I am engaged in writing a historical romance--indeed, it is
principally to examine the localities in the country where my story is
laid, that I have been abroad. Clara has read the first half-dozen
finished chapters, in manuscript, and augurs wonderful success for my
fiction when it is published. She is determined to arrange my study
with her own hands; to dust my books, and sort my papers herself. She
knows that I am already as fretful and precise about my literary goods
and chattels, as indignant at any interference of housemaids and
dusters with my library treasures, as if I were a veteran author of
twenty years' standing; and she is resolved to spare me every
apprehension on this score, by taking all the arrangements of my study
on herself, and keeping the key of the door when I am not in need of
it.

We have our London amusements, too, as well as our London employments.
But the pleasantest of our relaxations are, after all, procured for us
by our horses. We ride every day--sometimes with friends, sometimes
alone together. On these latter occasions, we generally turn our
horses' heads away from the parks, and seek what country sights we can
get in the neighbourhood of London. The northern roads are generally
our favourite ride.

Sometimes we penetrate so far that we can bait our horses at a little
inn which reminds me of the inns near our country home. I see the same
sanded parlour, decorated with the same old sporting prints, furnished
with the same battered, deep-coloured mahogany table, and polished elm
tree chairs, that I remember in our own village inn. Clara, also,
finds bits of common, out of doors, that look like _our_ common; and
trees that might have been transplanted expressly for her, from _our_
park.

These excursions we keep a secret, we like to enjoy them entirely by
ourselves. Besides, if my father knew that his daughter was drinking
the landlady's fresh milk, and his son the landlord's old ale, in the
parlour of a suburban roadside inn, he would, I believe, be apt to
suspect that both his children had fairly taken leave of their senses.
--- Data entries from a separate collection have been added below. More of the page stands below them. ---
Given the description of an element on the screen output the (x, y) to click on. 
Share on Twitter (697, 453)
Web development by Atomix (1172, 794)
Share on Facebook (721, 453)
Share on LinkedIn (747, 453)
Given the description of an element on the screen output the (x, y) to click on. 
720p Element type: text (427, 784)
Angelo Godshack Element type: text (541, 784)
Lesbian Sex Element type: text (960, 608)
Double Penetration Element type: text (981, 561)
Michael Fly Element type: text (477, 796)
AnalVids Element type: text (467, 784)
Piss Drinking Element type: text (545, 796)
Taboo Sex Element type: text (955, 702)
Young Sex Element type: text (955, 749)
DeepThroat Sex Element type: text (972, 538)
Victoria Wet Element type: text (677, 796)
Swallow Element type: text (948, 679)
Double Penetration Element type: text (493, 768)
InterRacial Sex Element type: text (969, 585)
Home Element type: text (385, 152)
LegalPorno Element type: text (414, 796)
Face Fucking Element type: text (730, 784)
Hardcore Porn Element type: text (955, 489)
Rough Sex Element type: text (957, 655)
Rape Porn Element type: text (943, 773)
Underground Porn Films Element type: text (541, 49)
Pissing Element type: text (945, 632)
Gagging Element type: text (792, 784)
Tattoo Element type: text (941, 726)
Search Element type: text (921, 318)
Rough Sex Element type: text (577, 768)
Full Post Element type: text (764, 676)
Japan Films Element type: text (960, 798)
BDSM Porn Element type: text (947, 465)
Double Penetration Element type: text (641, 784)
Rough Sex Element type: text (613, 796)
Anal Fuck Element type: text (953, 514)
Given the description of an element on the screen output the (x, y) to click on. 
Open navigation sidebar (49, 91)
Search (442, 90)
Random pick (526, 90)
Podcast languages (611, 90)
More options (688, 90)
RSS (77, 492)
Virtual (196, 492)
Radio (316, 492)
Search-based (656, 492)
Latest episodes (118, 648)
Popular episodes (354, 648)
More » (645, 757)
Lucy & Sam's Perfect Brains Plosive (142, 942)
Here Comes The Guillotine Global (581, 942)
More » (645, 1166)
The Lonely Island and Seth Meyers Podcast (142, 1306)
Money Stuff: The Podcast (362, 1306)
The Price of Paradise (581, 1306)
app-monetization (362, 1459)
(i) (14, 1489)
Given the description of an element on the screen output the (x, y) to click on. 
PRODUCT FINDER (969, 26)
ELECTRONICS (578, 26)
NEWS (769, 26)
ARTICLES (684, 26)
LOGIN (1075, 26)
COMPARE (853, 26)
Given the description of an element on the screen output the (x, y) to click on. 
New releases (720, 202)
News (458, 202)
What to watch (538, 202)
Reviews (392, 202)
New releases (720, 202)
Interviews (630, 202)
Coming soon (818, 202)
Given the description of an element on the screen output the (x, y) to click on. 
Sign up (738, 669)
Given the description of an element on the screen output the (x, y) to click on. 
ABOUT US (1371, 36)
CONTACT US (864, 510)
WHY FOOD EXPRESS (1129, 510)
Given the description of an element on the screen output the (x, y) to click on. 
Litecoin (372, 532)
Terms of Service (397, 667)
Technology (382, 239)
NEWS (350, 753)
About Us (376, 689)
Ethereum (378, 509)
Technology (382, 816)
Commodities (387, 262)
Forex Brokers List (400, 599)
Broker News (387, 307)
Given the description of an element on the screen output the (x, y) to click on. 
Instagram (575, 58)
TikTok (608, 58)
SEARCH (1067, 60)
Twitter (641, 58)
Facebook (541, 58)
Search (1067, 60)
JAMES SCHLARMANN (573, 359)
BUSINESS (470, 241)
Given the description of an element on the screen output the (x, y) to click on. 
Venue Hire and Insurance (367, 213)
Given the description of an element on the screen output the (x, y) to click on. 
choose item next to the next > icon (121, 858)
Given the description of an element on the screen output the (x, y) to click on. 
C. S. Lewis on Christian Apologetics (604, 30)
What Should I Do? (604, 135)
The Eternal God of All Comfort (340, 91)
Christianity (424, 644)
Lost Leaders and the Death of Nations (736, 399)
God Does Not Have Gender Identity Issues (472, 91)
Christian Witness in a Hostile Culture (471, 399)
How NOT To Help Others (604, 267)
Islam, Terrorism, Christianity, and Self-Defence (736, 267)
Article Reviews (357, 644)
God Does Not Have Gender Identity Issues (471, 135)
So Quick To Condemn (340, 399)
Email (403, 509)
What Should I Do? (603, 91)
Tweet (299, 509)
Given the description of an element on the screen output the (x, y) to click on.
Evening parties I frequent almost as rarely as my father. Clara's good
nature is called into requisition to do duty for me, as well as for
him. She has little respite in the task. Old lady relatives and
friends, always ready to take care of her, leave her no excuse for
staying at home. Sometimes I am shamed into accompanying her a little
more frequently than usual; but my old indolence in these matters soon
possesses me again. I have contracted a bad habit of writing at
night--I read almost incessantly in the day time. It is only because I
am fond of riding, that I am ever willing to interrupt my studies, and
ever ready to go out at all.

Such were my domestic habits, such my regular occupations and
amusements, when a mere accident changed every purpose of my life, and
altered me irretrievably from what I was then, to what I am now.